#### WHAT YOU SHOULD DO:
Look through the listing below for the word "Apartment" and copy every line where it occurs.

#### MATERIAL PROVIDED:
►

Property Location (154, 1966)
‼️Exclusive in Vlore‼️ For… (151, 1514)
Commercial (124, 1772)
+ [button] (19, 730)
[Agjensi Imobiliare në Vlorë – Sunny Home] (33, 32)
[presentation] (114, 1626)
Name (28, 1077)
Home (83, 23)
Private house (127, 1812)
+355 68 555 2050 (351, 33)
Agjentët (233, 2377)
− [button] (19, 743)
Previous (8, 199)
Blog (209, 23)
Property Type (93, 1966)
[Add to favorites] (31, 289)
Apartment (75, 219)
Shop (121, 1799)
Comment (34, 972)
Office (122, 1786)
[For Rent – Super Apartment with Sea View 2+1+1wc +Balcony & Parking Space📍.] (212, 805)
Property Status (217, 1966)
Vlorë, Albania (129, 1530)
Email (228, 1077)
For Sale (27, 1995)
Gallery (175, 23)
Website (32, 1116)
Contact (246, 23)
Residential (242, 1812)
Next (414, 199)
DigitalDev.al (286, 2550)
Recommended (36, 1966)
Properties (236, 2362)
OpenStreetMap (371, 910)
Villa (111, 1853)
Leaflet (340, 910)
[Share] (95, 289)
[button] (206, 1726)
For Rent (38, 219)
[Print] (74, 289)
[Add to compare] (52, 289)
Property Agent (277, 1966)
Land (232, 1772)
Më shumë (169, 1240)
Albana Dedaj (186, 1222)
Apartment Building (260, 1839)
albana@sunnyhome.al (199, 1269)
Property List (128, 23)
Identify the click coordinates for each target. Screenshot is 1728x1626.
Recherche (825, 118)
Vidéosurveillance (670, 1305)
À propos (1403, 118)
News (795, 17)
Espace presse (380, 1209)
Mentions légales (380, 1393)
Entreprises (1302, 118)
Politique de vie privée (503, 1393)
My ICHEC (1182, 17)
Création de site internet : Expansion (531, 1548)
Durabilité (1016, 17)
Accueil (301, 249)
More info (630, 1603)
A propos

◄

#### TASK ANSWER:
Apartment (75, 219)
[For Rent – Super Apartment with Sea View 2+1+1wc +Balcony & Parking Space📍.] (212, 805)
Apartment Building (260, 1839)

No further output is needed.